Auguste Chabaud se retrouve aujourd'hui chez lui, à Nîmes. Rouvert le 12 juillet après cinq mois de travaux, le Musée des beaux-arts offre à l'un de ses peintres l'étage du bas. Il y a là un peu moins d’œuvres qu'à Lausanne, présentées de manière plus modeste. L'institution n'est pas l'enfant chérie de la Municipalité. Elle lui préfère le Carré d'Art, voué au contemporain, et maintenant le Musée de la Romanité (je reviens sur le Musée des beaux-arts dans un autre article, suivant immédiatement celui-ci dans le déroulé de cette chronique au long cours).
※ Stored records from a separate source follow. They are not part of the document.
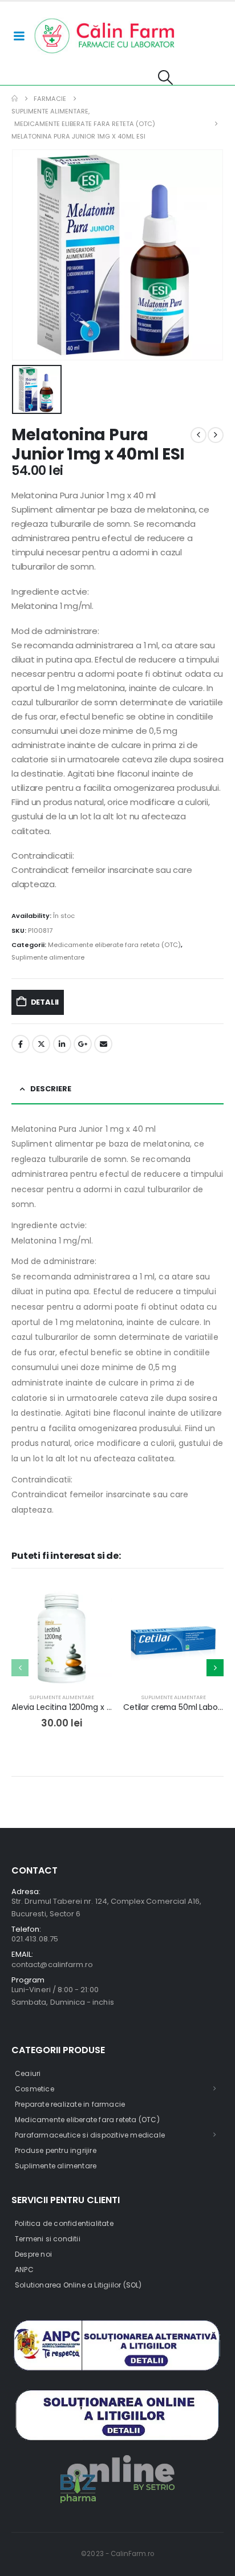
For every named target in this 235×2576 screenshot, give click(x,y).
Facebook (20, 1044)
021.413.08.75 (34, 1938)
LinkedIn (62, 1044)
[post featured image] (61, 1638)
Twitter (41, 1044)
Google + (83, 1044)
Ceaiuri (27, 2073)
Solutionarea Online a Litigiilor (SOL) (78, 2285)
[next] (216, 435)
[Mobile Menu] (18, 36)
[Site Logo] (105, 36)
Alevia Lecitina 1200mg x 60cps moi (79, 1707)
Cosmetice (34, 2089)
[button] (165, 77)
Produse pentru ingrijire (55, 2150)
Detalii (45, 1002)
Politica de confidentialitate (64, 2223)
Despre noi (33, 2254)
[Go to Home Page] (14, 98)
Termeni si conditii (47, 2239)
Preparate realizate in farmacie (70, 2104)
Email (103, 1044)
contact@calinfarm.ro (52, 1964)
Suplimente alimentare (47, 957)
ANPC (24, 2269)
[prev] (198, 435)
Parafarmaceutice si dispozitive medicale (90, 2135)
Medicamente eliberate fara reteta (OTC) (114, 944)
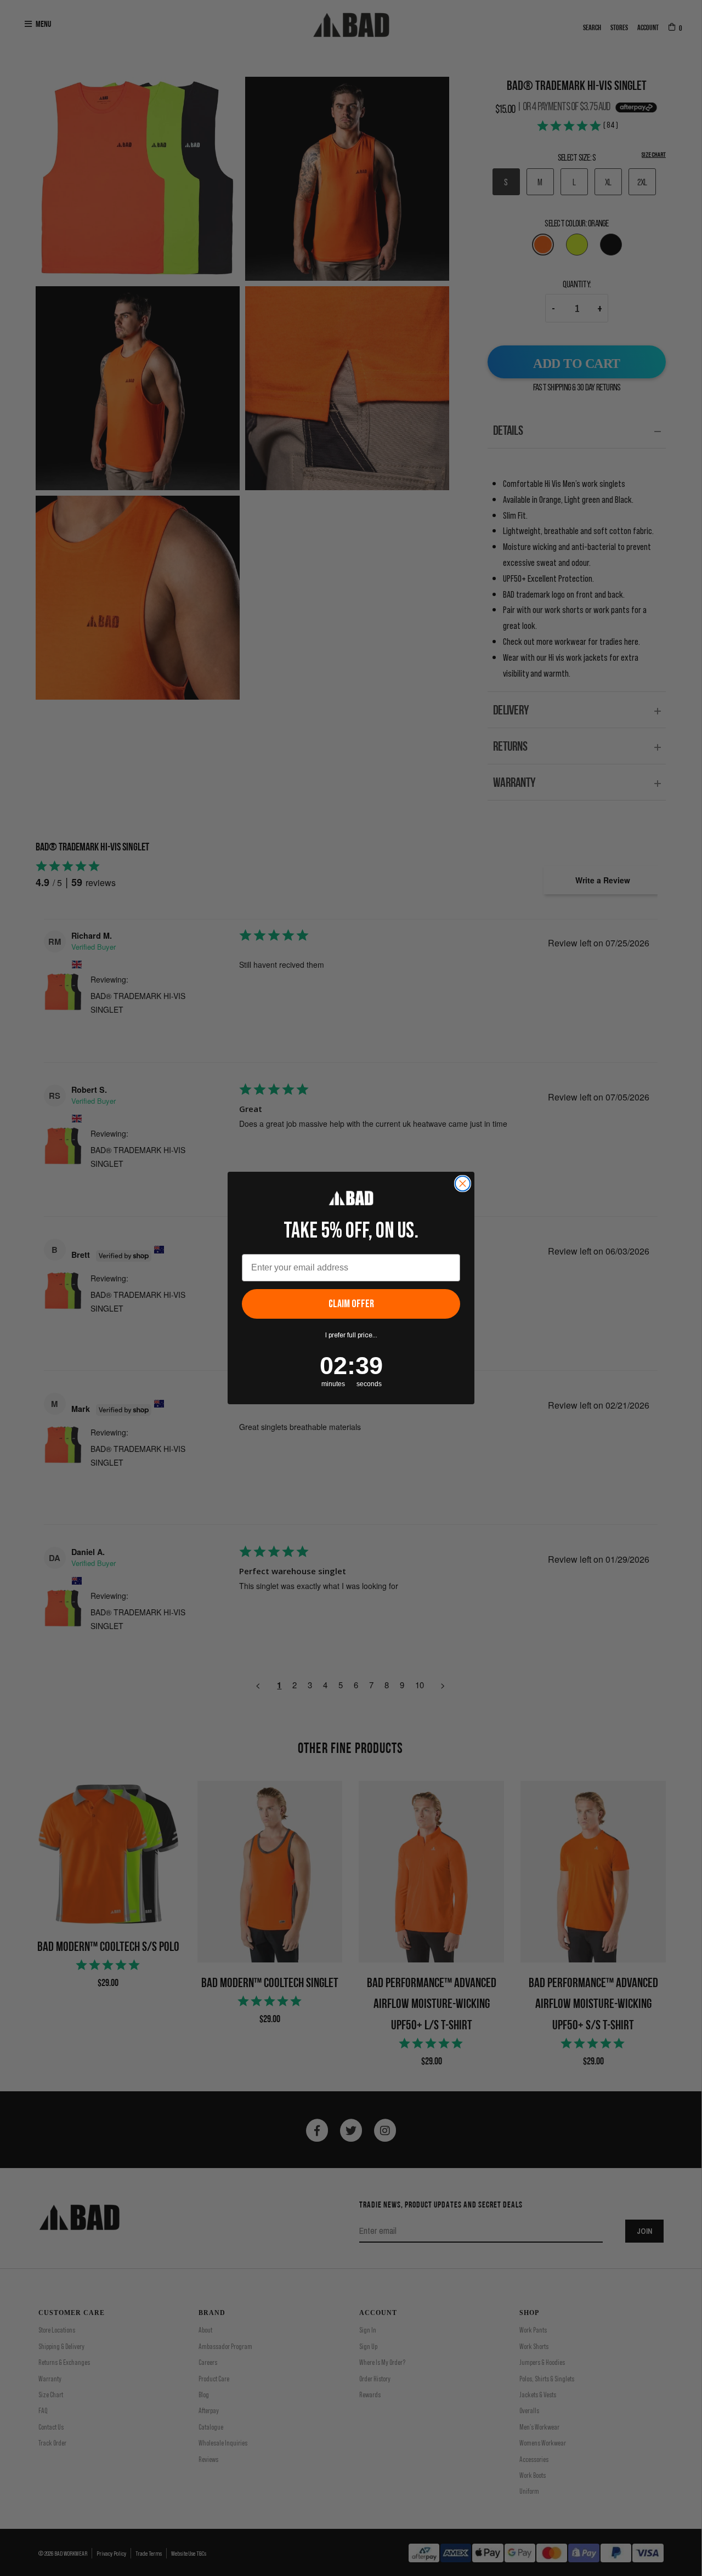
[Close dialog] (462, 1183)
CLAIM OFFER (351, 1303)
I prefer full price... (351, 1335)
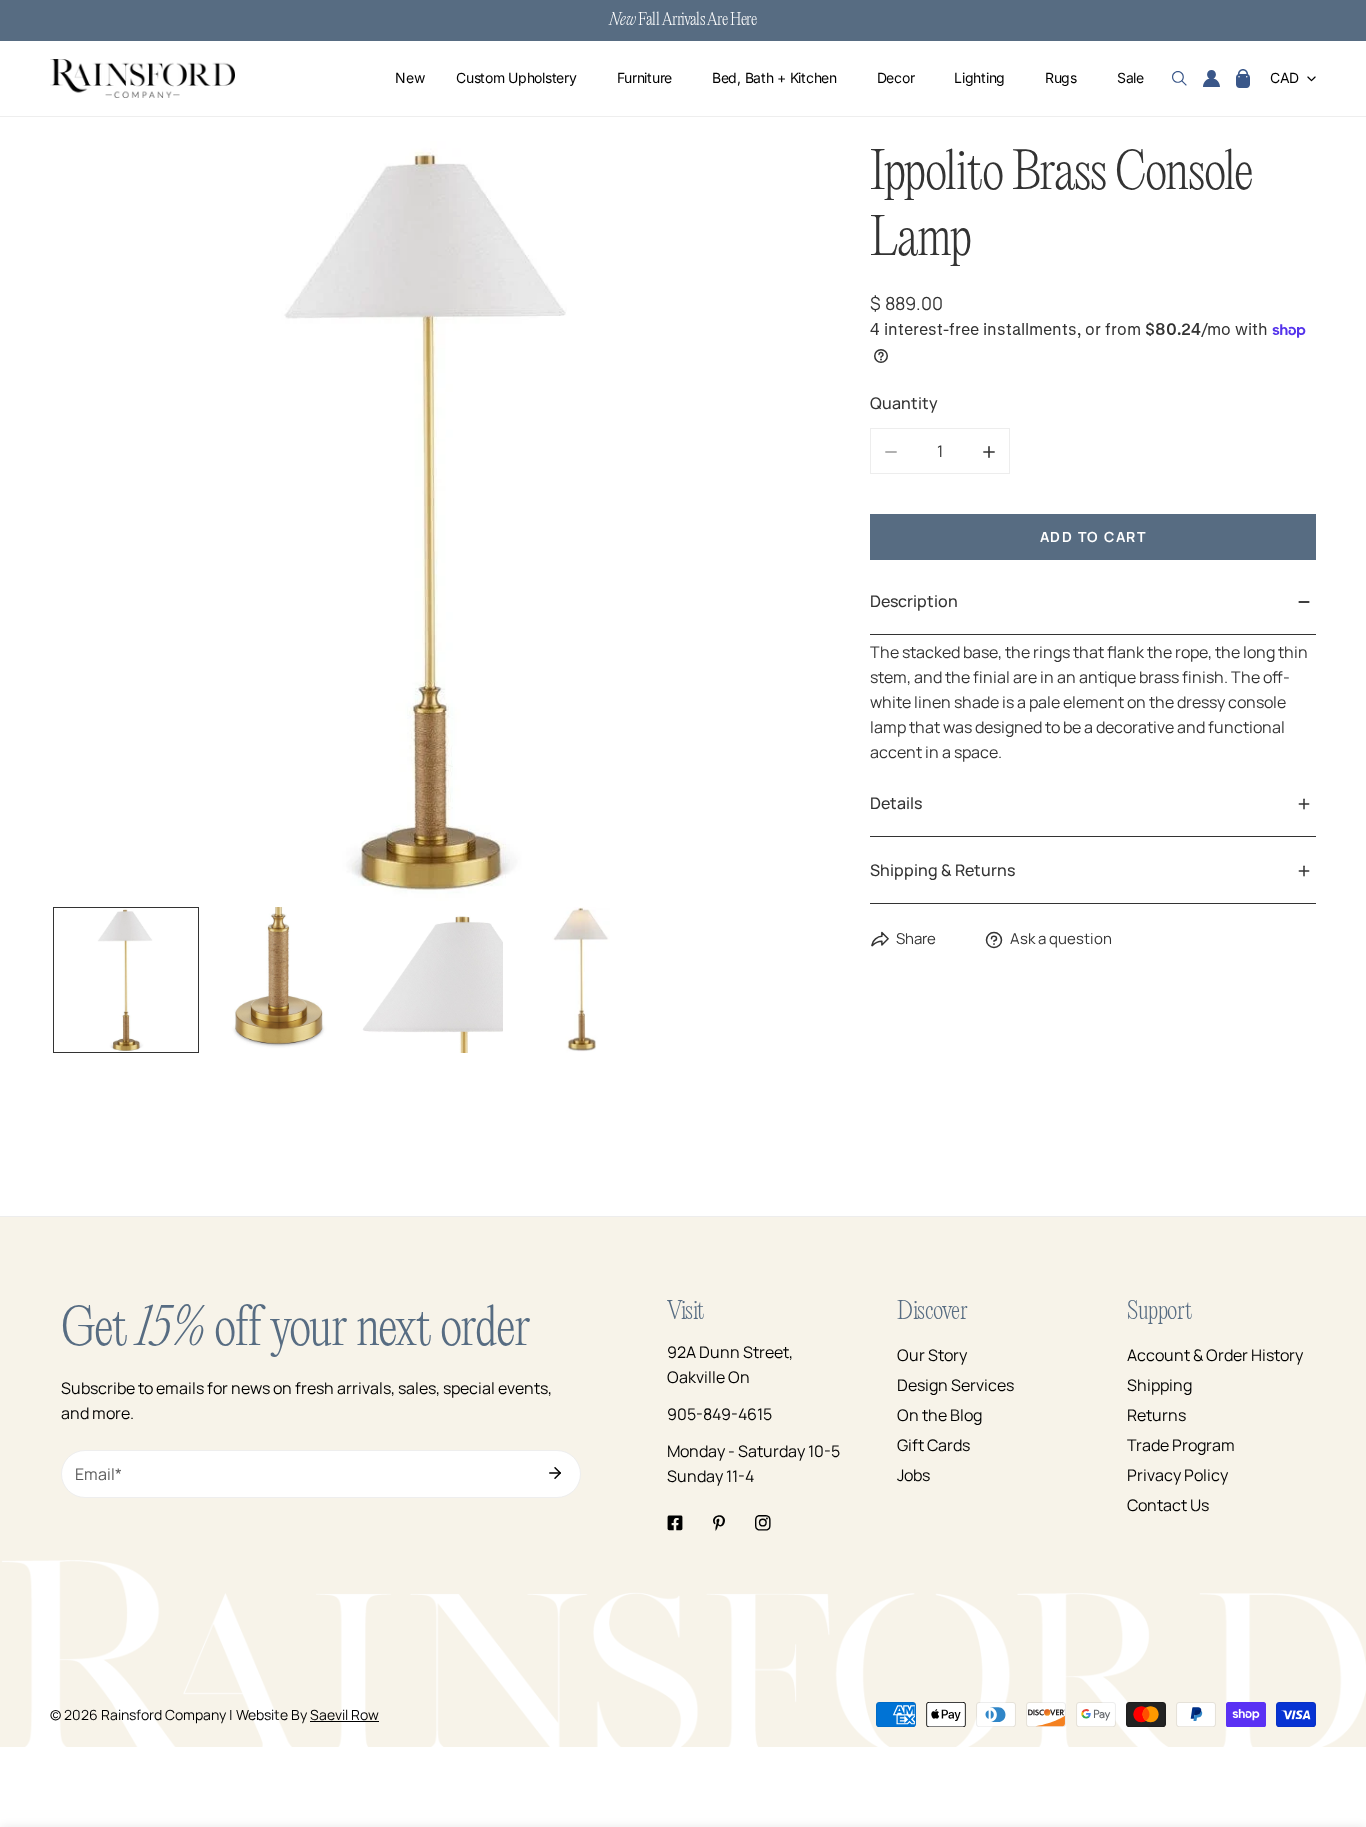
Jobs (913, 1475)
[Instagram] (763, 1523)
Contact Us (1168, 1505)
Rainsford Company (163, 1714)
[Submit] (555, 1473)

Les pièces de Chabaud présentées permettent cependant de se faire une idée sur cet artiste qui a choisi de quitter Paris en 1919. Les dernières décennies ne se voient pas occultées. Elles correspondent pourtant moins à l'idée un peu restrictive que l'on se fait de la modernité. C'est un retour simultané à la Provence et à un certain classicisme.
Période parisienne
Chabaud est donc né à Nîmes en 1888. Famille protestante, avec un père pasteur. Au pied des Cévennes, Nîmes a d'ailleurs longtemps abrité une minorité calviniste aujourd'hui résiduelle. Notons cependant que Claude Viallat, qui a rendu en 2003 un hommage appuyé à son prédécesseur (l’œuvre est du reste présente dans l'exposition) provient du même milieu religieux. Les Chabaud sont parallèlement vignerons. Une activité lucrative jusqu'à la grande crise du phylloxera, qui frappe le Sud de la France en 1900. Il s'agit là d'une petite bête destructrice, venue d'Amérique. Elle ruinera les Chabaud. Le père mourra en 1901. C'est finalement un frère d'Auguste qui reprendra et redressera le domaine.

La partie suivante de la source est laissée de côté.